Oh, have I ever told you how these creatures speak to me of God?
I see he has a companion.
Somehow life is better with a swimming partner.
Summer must truly be here, a lifeguard walks by,
carrying his bright orange rescue pad.
Summer in Santa Barbara is often gray,
as the heat from the central valley of California rises,
it sucks the fog up to the beach along the central coast.
But today, instead of feeling suffocating, this cool, moist blanket is soothing.
My husband is flying to Chicago, once again attending meetings.
He gets so nervous before he travels, and so do I.
Neither one of us likes to travel alone anymore;
I’m not sure we ever did.
We have surely done it often enough,
and once we arrive at our destination, most worries dissipate.
But travel days are hard — and the days leading up to travel days.
47 years is a very long time.
We’ve had adventures, raised children, cared for grandchildren,
moved several times, each dealt with the stresses of our own individual careers.
And we’ve done all of it together, growing up together,
growing into marriage together.
So separation is both good and hard.
It’s good for us to remember that we are separate.
Each of us is an individual, with different gifts and interests,
and those gifts and interests need nourishment,
encouragement, outlet.
Yes, we still need
to do those things which nurture us as people as well as a couple.
But the other reality is this one: everything else in life is better together.
I just saw a plane take off in my rearview mirror, perhaps it was his.
He flies first to San Francisco, then on to Chicago.
Meetings all day tomorrow, half a day Saturday, then home again Saturday night.
I look forward to his return, but I also look forward to some space and time alone.
Taking an hour to sit and stare at the ocean is something
I find more difficult to do when I know my husband is at home.
Why is that, I wonder?
I think I still carry a lot of baggage from my early life.
I still hear the voice of my mother in my head,
the one reminding me to be ever present and careful,
to look out always for my husband’s interests above my own.
I have come around intellectually and on some emotional level to the belief that
each of our interests and gifts are important,
that decisions are made mutually,
that God’s call is unique to each one of us
as well as unique to our marriage relationship.
But I still hear my mother’s anxious questions.
“Does Dick think this is okay?”
“Are you keeping your husband happy?”
And I still remember, clear as a bell,
her words about one of her very best friends,
after her husband betrayed her with a member of his congregation
and left their marriage.
I still remember these words:
“If only she had taken better care of herself.
If only she weren’t so smart.
If only she had kept all that intelligence in check.”
It makes me physically sick to write those words.
Yet this is what my mother believed, and this is what she raised me to believe.
How sad is that?
The cars are starting to pull into the lot now –
it’s a summer day at the beach.
People will be here in droves.
My clue that time is up.
What will this day bring next?
It brought a lot of loveliness and a fair amount of pain, actually.
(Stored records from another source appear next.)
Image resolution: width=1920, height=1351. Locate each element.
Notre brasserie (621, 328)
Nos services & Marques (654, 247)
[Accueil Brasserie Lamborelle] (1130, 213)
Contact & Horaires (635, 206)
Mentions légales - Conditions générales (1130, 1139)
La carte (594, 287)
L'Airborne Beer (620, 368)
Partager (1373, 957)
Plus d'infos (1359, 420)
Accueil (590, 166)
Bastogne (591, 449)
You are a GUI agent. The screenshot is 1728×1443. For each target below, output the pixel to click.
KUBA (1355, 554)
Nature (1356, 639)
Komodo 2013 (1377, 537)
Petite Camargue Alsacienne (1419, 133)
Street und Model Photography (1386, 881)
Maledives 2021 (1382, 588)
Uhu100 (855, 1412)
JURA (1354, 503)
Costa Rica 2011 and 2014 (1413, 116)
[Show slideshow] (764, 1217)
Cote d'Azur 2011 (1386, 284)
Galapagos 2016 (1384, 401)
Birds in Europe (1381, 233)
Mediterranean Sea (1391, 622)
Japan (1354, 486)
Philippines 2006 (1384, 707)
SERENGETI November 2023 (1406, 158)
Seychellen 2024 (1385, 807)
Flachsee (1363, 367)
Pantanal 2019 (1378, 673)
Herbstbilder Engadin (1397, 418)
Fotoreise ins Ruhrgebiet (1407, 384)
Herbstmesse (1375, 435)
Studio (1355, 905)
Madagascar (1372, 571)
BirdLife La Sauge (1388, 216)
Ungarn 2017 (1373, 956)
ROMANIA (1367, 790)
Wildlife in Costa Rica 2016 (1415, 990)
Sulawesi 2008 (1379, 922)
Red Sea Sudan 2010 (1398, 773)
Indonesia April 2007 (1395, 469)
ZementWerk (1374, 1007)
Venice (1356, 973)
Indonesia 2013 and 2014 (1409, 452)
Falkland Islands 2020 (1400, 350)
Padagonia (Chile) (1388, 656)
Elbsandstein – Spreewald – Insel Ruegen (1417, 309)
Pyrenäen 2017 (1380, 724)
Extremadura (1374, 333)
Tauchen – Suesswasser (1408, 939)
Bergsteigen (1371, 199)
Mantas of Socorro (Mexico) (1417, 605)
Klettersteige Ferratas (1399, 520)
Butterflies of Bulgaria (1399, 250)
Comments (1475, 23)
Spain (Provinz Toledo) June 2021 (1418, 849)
Leisurely shopping for the first time in ages; lunch out, every bite delicious, while reading a favorite author on my Kindle; time at the beach at the other end of town as the sun was setting. Unfortunately, on my walk there, my ‘bad’ knee acted up fiercely, requiring a trip to urgent care the next day. Three x-rays and 1 shot of cortisone later, I am much better. Undoubtedly, this relaxing day helped to move that recovery along.